In the entries below, find each line where the word "computer" appears and give only the total count of such lines.

Source data
◆ ◆ ◆ ◆

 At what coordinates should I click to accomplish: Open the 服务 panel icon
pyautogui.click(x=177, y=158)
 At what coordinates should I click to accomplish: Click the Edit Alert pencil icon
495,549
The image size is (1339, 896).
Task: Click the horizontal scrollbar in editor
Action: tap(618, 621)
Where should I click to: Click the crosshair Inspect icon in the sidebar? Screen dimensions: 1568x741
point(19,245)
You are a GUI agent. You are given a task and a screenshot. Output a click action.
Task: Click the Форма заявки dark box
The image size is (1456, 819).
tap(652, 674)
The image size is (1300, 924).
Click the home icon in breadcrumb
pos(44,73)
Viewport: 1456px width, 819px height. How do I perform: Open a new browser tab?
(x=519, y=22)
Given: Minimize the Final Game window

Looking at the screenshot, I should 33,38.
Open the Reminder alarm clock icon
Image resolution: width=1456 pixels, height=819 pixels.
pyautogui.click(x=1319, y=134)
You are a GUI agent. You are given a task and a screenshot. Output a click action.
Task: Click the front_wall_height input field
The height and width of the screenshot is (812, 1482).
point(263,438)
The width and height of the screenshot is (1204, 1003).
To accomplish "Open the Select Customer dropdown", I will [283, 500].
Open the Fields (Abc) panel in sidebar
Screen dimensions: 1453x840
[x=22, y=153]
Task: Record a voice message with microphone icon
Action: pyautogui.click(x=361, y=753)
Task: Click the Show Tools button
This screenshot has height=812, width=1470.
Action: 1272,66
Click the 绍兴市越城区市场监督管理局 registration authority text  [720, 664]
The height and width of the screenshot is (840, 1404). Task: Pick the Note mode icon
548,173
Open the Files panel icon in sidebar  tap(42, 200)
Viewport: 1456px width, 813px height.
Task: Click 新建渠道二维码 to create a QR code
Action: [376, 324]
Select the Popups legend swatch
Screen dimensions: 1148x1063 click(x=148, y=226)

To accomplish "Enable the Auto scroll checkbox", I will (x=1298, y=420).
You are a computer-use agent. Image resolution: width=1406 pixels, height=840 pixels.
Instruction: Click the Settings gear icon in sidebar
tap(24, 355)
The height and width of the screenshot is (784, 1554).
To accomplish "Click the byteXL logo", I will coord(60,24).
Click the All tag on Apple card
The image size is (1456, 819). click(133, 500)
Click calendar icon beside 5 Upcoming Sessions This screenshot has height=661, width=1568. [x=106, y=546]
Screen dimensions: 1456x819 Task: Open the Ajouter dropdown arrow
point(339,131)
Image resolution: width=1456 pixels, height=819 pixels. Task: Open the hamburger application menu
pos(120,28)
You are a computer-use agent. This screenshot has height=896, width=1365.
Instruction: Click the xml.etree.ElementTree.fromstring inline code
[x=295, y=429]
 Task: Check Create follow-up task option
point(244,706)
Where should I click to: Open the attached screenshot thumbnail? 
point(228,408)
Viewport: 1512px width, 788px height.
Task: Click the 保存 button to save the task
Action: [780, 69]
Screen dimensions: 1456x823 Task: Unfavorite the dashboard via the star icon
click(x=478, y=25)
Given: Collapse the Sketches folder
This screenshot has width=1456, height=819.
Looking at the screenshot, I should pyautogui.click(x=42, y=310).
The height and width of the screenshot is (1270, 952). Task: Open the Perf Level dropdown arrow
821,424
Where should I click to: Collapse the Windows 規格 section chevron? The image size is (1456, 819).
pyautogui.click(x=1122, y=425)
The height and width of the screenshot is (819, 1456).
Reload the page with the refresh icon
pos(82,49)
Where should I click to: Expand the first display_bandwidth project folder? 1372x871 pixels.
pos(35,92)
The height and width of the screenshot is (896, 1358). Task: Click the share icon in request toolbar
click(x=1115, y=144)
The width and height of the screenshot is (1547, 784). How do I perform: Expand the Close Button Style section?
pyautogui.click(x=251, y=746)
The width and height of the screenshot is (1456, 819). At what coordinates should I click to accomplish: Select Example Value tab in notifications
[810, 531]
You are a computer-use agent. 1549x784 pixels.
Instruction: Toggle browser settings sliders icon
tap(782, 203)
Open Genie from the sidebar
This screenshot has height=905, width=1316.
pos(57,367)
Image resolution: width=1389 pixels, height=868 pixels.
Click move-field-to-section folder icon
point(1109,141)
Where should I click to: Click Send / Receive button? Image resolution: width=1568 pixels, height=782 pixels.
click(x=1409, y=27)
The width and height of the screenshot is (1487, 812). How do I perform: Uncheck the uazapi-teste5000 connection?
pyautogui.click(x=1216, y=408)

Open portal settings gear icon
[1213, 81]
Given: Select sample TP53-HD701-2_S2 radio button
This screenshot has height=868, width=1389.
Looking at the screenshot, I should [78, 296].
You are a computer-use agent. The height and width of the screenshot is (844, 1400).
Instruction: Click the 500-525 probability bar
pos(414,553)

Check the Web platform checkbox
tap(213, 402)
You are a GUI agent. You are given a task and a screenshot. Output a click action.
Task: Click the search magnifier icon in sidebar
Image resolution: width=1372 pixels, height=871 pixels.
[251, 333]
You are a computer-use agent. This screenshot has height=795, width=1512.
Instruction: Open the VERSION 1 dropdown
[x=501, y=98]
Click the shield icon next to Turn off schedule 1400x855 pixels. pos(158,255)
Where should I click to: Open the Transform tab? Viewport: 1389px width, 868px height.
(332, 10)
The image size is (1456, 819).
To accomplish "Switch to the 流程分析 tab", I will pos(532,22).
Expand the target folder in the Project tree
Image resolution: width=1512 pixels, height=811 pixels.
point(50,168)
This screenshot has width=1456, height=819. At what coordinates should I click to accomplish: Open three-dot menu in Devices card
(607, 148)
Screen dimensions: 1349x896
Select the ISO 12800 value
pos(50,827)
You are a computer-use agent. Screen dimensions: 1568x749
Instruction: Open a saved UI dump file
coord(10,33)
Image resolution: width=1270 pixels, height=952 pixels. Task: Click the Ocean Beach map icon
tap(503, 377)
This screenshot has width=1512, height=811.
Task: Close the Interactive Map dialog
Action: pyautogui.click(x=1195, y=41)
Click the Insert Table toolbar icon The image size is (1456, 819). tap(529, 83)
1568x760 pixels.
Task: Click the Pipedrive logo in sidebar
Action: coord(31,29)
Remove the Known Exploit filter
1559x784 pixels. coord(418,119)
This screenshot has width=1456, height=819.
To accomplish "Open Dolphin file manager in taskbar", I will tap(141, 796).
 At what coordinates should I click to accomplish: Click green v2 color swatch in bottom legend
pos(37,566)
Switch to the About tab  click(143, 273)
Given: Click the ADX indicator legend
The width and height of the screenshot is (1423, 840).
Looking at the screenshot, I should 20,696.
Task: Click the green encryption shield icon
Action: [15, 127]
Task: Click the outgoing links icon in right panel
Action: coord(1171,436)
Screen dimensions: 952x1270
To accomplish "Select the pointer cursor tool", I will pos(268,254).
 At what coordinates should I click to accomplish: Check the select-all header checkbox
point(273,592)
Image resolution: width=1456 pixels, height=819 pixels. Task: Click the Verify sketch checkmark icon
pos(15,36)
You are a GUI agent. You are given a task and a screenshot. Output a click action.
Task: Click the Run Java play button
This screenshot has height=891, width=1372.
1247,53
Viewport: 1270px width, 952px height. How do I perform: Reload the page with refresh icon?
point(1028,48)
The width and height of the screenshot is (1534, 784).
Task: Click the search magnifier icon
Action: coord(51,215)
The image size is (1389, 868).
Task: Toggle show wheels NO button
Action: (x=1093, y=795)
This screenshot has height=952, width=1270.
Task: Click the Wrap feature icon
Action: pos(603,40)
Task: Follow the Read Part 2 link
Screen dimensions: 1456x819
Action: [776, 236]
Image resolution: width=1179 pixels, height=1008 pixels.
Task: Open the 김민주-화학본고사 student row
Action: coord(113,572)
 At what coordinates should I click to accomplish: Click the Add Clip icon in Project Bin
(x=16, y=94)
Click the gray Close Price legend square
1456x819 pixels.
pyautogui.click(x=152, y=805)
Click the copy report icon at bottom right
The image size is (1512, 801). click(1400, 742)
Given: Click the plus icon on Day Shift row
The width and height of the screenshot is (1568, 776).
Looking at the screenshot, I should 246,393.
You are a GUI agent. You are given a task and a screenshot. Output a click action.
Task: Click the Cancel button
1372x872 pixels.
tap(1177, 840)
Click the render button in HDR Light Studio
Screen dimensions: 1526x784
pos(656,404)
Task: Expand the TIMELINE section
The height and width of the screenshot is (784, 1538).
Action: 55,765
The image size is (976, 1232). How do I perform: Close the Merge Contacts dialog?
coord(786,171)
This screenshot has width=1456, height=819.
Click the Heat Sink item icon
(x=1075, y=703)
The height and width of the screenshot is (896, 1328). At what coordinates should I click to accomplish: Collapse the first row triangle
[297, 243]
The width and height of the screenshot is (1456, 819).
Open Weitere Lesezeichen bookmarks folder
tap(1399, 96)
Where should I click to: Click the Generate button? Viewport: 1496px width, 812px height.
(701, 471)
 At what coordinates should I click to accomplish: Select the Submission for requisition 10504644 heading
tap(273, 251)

◆ ◆ ◆ ◆

Response to the exercise:
6